(Stored data entries)
= = =

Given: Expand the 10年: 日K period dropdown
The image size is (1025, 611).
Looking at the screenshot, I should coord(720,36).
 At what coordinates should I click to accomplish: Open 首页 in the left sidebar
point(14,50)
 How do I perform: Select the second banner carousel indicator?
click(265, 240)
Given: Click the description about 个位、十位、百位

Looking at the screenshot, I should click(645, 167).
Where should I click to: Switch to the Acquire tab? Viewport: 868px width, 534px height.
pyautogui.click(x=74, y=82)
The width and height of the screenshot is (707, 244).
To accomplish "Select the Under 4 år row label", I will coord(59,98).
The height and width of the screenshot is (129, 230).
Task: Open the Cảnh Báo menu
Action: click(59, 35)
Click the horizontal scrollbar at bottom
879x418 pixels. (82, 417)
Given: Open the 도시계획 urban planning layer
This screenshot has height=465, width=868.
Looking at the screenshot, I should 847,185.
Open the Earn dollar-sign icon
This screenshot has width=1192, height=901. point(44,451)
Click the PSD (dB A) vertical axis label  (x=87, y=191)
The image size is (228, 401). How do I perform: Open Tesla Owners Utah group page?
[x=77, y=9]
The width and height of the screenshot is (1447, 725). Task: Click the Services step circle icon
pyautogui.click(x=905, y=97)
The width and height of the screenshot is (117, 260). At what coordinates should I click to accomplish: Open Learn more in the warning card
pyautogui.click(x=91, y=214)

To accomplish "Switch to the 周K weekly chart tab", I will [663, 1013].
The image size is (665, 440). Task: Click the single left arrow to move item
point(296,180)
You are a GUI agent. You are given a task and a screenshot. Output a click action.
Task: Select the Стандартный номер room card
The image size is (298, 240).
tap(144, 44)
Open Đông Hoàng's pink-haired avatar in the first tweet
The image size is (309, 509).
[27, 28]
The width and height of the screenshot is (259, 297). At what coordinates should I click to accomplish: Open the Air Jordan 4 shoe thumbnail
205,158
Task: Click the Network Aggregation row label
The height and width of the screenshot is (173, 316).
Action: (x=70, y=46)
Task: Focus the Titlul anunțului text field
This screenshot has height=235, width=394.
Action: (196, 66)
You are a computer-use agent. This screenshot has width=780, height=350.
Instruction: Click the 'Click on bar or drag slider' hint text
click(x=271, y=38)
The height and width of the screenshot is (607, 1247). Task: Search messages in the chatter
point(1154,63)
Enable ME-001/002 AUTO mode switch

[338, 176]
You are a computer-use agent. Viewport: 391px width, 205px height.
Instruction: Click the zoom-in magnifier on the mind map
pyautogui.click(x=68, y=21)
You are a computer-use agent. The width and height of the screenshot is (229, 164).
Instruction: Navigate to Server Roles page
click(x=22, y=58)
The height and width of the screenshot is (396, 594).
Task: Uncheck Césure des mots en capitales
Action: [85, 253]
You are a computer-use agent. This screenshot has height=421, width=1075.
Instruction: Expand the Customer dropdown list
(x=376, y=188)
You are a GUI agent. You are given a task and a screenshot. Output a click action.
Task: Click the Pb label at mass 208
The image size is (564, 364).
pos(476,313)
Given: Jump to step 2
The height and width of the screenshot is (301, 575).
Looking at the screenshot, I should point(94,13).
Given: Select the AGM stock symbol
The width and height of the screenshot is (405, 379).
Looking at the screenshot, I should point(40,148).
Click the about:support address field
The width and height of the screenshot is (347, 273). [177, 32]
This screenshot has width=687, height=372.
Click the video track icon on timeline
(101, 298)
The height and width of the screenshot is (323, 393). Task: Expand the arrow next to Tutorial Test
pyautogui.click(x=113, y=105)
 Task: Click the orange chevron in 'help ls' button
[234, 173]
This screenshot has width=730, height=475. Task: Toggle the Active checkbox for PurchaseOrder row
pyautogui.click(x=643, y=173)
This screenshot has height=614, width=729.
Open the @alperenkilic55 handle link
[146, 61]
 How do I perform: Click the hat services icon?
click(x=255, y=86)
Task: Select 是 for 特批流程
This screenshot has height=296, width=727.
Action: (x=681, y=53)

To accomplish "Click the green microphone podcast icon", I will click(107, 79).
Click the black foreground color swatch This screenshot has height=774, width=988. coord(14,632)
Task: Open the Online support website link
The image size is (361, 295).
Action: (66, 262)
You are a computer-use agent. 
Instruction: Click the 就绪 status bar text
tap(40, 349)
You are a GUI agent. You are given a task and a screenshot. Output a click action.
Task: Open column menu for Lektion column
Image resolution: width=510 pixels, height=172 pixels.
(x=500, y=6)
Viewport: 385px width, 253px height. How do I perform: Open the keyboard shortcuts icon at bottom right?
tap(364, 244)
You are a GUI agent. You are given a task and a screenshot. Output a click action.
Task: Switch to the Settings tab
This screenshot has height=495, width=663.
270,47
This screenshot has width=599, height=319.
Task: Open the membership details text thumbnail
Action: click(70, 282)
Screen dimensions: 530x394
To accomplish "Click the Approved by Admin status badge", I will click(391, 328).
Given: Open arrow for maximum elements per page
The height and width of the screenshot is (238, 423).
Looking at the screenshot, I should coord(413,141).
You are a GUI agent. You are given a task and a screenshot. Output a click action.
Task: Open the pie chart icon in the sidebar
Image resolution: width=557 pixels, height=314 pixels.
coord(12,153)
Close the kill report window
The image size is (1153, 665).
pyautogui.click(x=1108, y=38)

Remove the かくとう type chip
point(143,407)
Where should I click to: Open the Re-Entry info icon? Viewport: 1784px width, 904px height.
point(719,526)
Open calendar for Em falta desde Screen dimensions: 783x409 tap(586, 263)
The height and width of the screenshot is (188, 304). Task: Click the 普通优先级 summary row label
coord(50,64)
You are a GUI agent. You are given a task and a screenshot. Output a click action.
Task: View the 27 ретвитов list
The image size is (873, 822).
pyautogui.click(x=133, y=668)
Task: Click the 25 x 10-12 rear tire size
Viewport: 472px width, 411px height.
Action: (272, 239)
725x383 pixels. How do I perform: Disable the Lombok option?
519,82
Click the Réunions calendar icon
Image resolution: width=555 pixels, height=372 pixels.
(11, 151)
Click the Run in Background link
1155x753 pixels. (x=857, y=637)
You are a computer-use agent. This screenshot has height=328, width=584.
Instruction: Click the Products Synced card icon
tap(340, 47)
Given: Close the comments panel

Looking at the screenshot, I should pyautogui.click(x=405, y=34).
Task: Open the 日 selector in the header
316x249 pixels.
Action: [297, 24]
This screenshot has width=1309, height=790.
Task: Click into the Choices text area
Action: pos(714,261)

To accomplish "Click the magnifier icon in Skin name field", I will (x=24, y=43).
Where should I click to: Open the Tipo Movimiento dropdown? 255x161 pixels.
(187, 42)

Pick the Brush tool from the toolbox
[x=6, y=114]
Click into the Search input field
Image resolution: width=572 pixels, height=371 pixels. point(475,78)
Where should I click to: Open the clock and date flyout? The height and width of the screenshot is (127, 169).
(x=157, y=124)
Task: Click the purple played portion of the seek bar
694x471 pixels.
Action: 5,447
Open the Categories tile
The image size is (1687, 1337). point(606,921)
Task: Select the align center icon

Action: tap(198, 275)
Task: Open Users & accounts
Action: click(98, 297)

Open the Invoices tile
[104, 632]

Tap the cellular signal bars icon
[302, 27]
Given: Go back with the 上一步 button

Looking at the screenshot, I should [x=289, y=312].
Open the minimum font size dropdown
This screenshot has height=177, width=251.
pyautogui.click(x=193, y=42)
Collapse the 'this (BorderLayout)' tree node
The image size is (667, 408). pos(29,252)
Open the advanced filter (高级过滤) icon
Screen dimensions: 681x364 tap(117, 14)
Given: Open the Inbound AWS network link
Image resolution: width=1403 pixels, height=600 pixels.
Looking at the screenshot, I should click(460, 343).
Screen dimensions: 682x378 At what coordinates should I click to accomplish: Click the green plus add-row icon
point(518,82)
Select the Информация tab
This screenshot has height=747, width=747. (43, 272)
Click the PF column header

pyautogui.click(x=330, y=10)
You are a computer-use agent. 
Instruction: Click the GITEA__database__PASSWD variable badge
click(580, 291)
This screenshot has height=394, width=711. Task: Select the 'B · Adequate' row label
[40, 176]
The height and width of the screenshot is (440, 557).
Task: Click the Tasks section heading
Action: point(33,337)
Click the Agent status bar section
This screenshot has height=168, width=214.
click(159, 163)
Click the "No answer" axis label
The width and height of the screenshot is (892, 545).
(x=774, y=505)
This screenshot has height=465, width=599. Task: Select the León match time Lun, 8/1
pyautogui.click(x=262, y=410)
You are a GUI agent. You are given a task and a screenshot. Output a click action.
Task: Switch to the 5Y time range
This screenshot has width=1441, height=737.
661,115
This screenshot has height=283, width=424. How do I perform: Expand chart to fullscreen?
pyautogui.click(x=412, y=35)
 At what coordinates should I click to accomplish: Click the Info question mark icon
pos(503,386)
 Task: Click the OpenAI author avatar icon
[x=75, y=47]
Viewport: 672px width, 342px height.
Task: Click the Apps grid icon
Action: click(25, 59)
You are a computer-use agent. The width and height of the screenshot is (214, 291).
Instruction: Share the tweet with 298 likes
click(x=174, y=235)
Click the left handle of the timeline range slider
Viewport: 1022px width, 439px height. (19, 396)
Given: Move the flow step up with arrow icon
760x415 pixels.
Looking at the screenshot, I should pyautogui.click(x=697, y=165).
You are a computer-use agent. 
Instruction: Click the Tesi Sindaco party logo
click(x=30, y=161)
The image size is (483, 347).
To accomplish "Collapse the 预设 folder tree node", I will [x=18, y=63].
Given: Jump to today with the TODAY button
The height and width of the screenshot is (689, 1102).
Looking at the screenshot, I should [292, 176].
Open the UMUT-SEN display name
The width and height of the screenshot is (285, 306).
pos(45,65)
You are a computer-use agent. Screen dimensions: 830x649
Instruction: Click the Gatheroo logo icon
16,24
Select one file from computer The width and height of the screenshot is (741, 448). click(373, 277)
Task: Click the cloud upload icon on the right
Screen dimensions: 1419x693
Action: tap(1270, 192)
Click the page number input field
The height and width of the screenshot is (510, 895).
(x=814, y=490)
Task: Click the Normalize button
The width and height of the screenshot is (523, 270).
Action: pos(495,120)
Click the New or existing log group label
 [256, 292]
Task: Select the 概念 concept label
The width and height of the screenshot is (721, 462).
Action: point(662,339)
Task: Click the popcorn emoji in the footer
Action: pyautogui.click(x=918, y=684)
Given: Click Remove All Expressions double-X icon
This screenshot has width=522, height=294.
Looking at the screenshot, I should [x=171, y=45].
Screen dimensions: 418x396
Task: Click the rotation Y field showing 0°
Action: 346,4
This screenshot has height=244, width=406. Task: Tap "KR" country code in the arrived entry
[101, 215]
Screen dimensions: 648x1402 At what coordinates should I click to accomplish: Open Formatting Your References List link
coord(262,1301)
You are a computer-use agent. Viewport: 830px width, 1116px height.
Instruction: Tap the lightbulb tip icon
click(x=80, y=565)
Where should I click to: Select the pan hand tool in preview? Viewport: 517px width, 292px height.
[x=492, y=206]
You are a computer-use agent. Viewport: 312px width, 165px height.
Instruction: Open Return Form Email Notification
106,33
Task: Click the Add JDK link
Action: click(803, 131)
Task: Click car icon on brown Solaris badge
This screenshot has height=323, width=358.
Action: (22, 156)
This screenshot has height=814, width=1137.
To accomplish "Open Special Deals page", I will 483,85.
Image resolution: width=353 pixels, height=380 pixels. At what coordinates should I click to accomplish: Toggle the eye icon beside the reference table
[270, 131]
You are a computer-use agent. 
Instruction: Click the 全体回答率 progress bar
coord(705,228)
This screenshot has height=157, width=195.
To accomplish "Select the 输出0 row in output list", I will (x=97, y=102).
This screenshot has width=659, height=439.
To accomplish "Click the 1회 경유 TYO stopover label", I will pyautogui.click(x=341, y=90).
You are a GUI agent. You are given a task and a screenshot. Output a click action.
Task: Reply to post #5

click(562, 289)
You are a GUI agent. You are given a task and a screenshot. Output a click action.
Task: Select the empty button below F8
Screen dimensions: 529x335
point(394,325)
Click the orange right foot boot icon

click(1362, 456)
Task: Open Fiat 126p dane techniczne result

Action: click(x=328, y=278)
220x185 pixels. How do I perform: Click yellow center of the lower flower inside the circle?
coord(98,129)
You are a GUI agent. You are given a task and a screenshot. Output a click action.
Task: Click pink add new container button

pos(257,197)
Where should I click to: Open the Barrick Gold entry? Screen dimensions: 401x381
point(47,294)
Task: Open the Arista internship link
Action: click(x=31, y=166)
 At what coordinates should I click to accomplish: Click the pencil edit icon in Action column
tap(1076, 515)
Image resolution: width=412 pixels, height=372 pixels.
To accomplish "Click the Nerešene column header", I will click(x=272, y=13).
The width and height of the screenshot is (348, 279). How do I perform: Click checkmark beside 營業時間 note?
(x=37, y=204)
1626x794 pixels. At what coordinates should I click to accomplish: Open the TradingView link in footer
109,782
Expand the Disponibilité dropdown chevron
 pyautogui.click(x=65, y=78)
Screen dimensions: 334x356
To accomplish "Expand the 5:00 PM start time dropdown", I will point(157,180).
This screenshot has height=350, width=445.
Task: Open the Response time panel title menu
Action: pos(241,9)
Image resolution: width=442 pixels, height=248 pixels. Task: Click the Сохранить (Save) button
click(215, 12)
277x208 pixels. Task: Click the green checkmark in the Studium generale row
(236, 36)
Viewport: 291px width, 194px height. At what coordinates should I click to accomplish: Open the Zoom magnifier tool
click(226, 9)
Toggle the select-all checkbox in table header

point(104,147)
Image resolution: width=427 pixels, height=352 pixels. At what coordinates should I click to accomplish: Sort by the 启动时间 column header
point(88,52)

= = =

_Task details_: Scan the records above for the lines holding "The image size is (309, 509)." and "has width=780, height=350.". Transcribe those two and every line between them word for word, and no others.

_Response to this task_:
The image size is (309, 509).
[27, 28]
The width and height of the screenshot is (259, 297). At what coordinates should I click to accomplish: Open the Air Jordan 4 shoe thumbnail
205,158
Task: Click the Network Aggregation row label
The height and width of the screenshot is (173, 316).
Action: (x=70, y=46)
Task: Focus the Titlul anunțului text field
This screenshot has height=235, width=394.
Action: (196, 66)
You are a computer-use agent. This screenshot has width=780, height=350.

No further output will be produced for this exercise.